How can you get a meaningful result out of a meaningless setup?

You can't tell if it's apropriately aggressive, not aggressive enough,
or too aggressive if your test case does not mean anything.  There are
no sane expectations that can be met.

> > > > > So to wrap this up. The series is still doing good and improves the soft
> > > > > limit.
> > > > 
> > > > The soft limit tree is a bunch of isolated code that's completely
> > > > straight-forward.  This is replaced by convoluted memcg iterators,
> > > > convoluted lruvec shrinkers, spreading even more memcg callbacks with
> > > > questionable semantics into already complicated generic reclaim code.
> > > 
> > > I was trying to keep the convolution into vmscan as small as possible.
> > > Maybe it can get reduced even more. I will think about it.
> > > 
> > > Predicate for memcg iterator has been added to address your concern
> > > about a potential regression with too many groups. And that looked like
> > > the least convoluting solution.
> > 
> > I suggested improving the 1st pass by propagating soft limit excess
> > through the res counters.  They are the hierarchical book keepers.  I
> > even send you patches to do this.  I don't understand why you
> > propagate soft limit excess in struct mem_cgroup and use this
> > ridiculous check_events thing to update them.  We already have the
> > per-cpu charge caches (stock) and uncharge caches to batch res_counter
> > updates.
> > 
> > Anyway, this would be a replacement for the current tree structure to
> > quickly find memcgs in excess. 
> 
> Yes and I do not insist on having this per-memcg counter. I took this
> way to keep this memcg specific thing withing memcg code and do not
> pollute generic cgroup code which doesn't care about this property at
> all.

res_counters hierarchically track usage, limit, and soft limit.
Sounds like the perfect fit to track hierarchical soft limit excess to
me.

> > > > This series considerably worsens readability and maintainability of
> > > > both the generic reclaim code as well as the memcg counterpart of it.
> > > 
> > > I am really surprised that you are coming with this concerns that late.
> > > This code has been posted quite some ago, hasn't it? We have even had
> > > that "calm" discussion with Tejun about predicates and you were silent
> > > at the time.
> > 
> > I apologize that I was not more responsive in previous submissions,
> > this is mainly because it was hard to context switch while I was
> > focussed on the allocator fairness / thrash detection patches.
> 
> Come on, Johannes! We were sitting in the same room at LSF when there
> was a general agreement about the patchset because "It is a general
> improvement and further changes might happen on top of it". You didn't
> say a word you didn't like it and consider the integration as a bad
> idea.

It was a step towards turning soft limits into guarantees.  What other
use case was there?

Then it might have been a good first step.  I don't think it is a
general improvement of the code and I don't remember saying that.

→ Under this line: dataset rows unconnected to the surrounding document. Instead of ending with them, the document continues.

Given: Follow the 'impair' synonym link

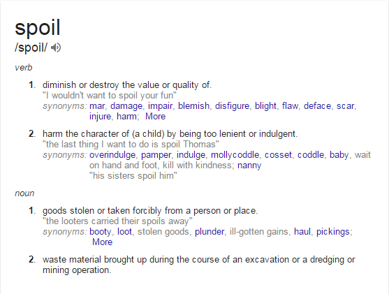Looking at the screenshot, I should 160,106.
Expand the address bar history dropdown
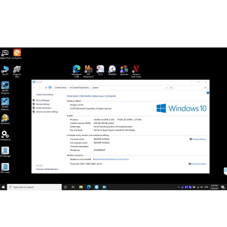227x227 pixels. (x=166, y=88)
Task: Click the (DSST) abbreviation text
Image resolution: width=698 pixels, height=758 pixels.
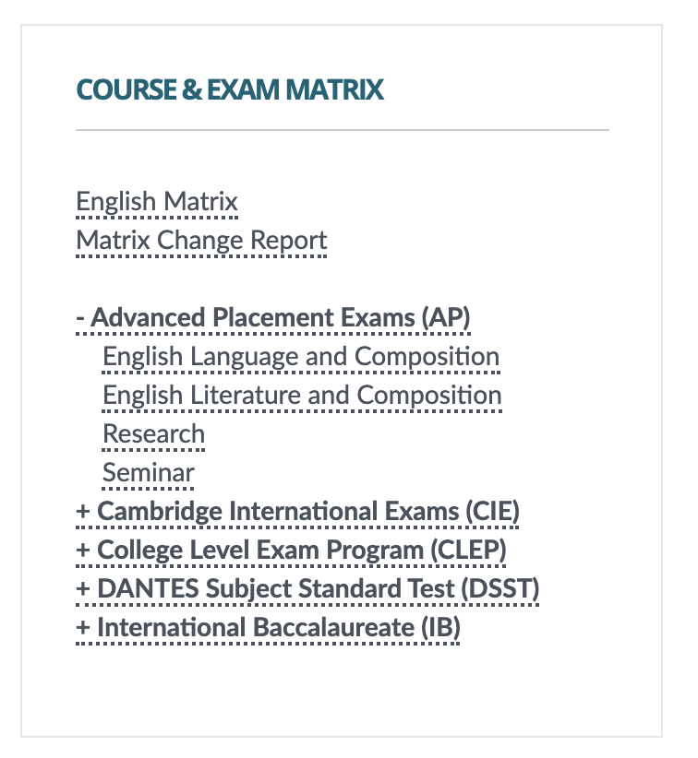Action: 500,589
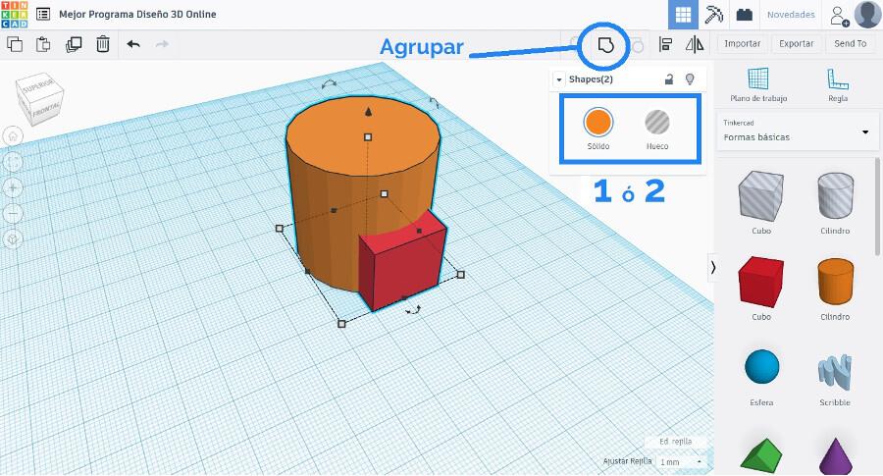The width and height of the screenshot is (883, 476).
Task: Open the Ajustar Rejilla 1 mm dropdown
Action: [x=682, y=461]
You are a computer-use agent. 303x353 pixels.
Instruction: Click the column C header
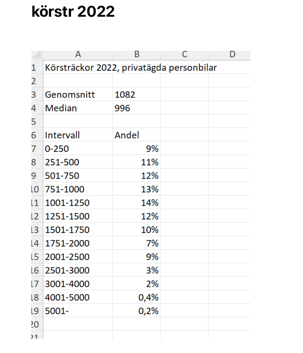185,54
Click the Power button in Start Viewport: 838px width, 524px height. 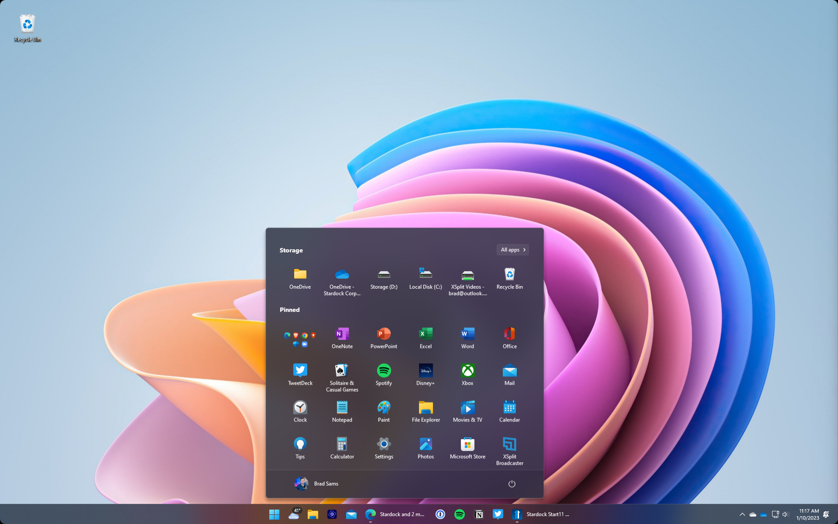point(512,483)
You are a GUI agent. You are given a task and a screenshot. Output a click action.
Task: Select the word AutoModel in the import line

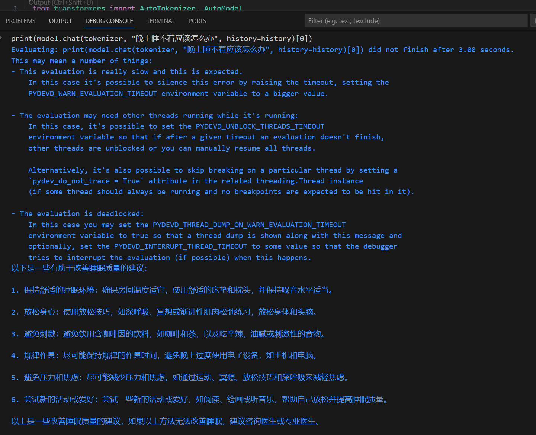(x=223, y=8)
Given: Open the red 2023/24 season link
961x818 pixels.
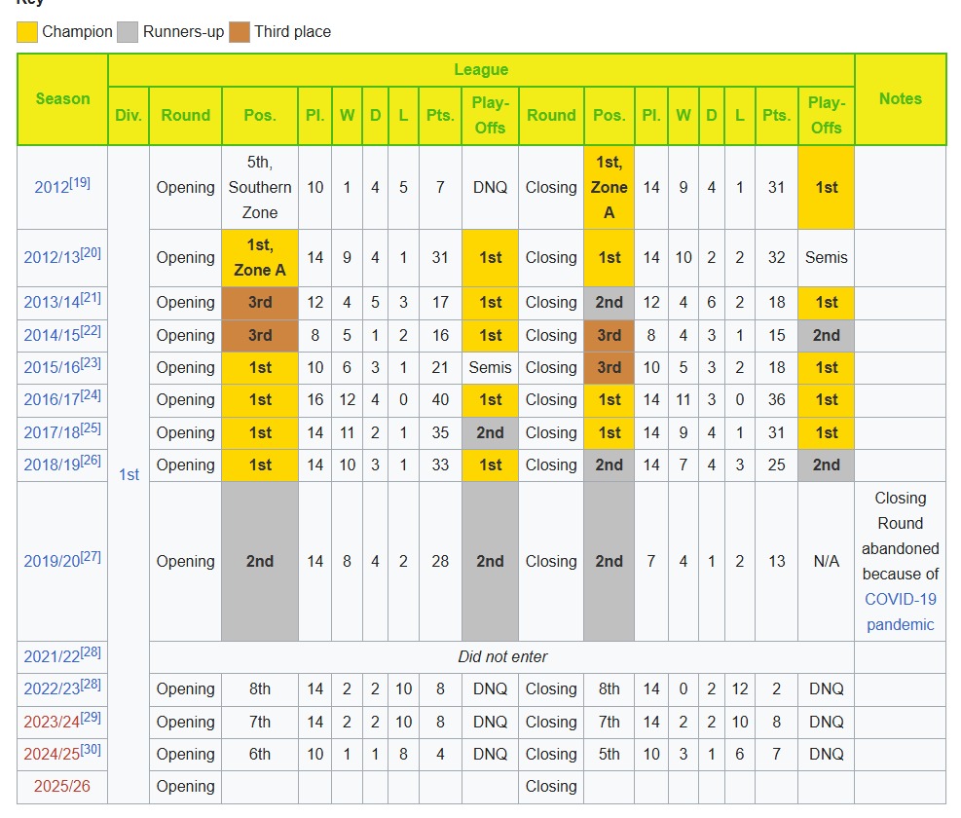Looking at the screenshot, I should coord(51,723).
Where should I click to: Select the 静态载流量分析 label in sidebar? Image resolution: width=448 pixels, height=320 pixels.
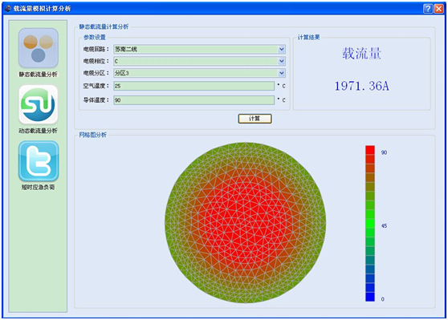39,75
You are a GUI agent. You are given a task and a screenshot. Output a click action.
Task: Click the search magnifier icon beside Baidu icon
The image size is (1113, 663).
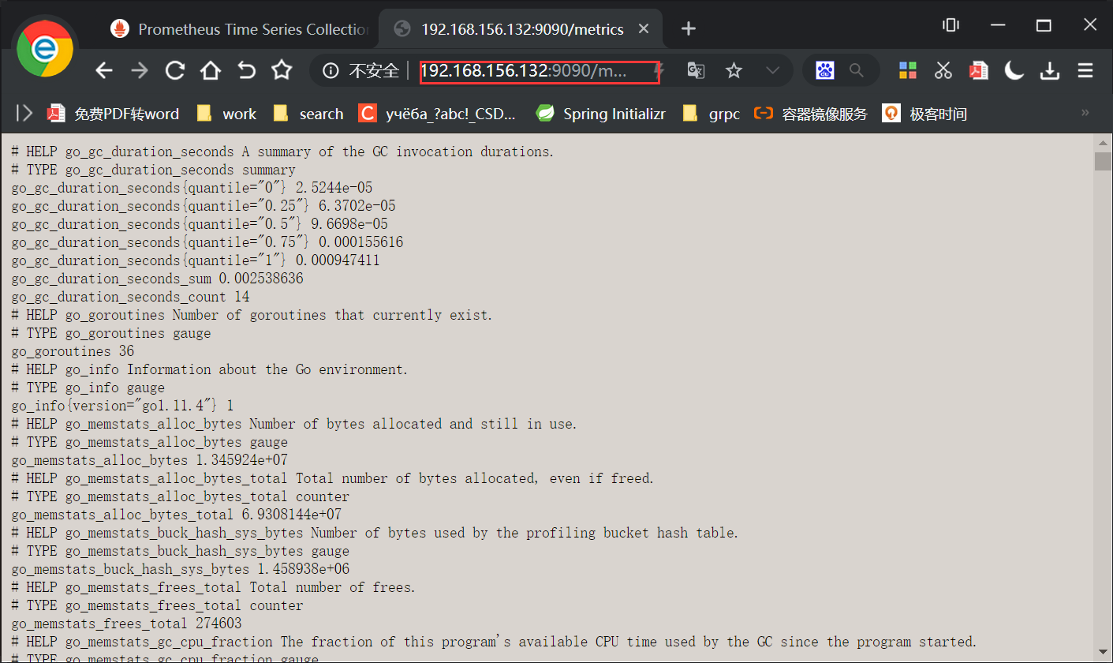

> > > > The point of naturalizing the memcg code is to reduce data structures
> > > > and redundancy and to break open opaque interfaces like "do soft
> > > > reclaim and report back".  But you didn't actually reduce complexity,
> > > > you added even more opaque callbacks (should_soft_reclaim?
> > > > soft_reclaim_eligible?).  You didn't integrate soft limit into generic
> > > > reclaim code, you just made the soft limit API more complicated.
> > > 
> > > I can certainly think about simplifications. But it would be nicer if
> > > you were more specific on the "more complicated" part. The soft reclaim
> > > is a natural part of the reclaim now. Which I find as an improvement.
> > > "Do some memcg magic and get back was" a bad idea IMO.
> > 
> > It depends.  Doing memcg reclaim in generic code made sense because
> > the global data structure went and the generic code absolutely had to
> > know about memcg iteration.
> > 
> > Soft limit reclaim is something else.  If it were just a modifier of
> > the existing memcg reclaim loop, I would still put it in vmscan.c for
> > simplicity reasons.
> > 
> > But your separate soft limit reclaim pass adds quite some complication
> > to the generic code and there is no good reason for it.
> 
> Does it? The whole decision is hidden within the predicate so the main
> loop doesn't have to care at all. If we ever go with another limit for
> the guarantee it would simply use a different predicate to select the
> right group.

This is just handwaving.  You replaced a simple function call in
kswapd with an extra lruvec pass and an enhanced looping construct.
It's all extra protocol that vmscan.c has to follow without actually
improving the understandability of the code.  You still have to dig
into all those predicates to know what's going on.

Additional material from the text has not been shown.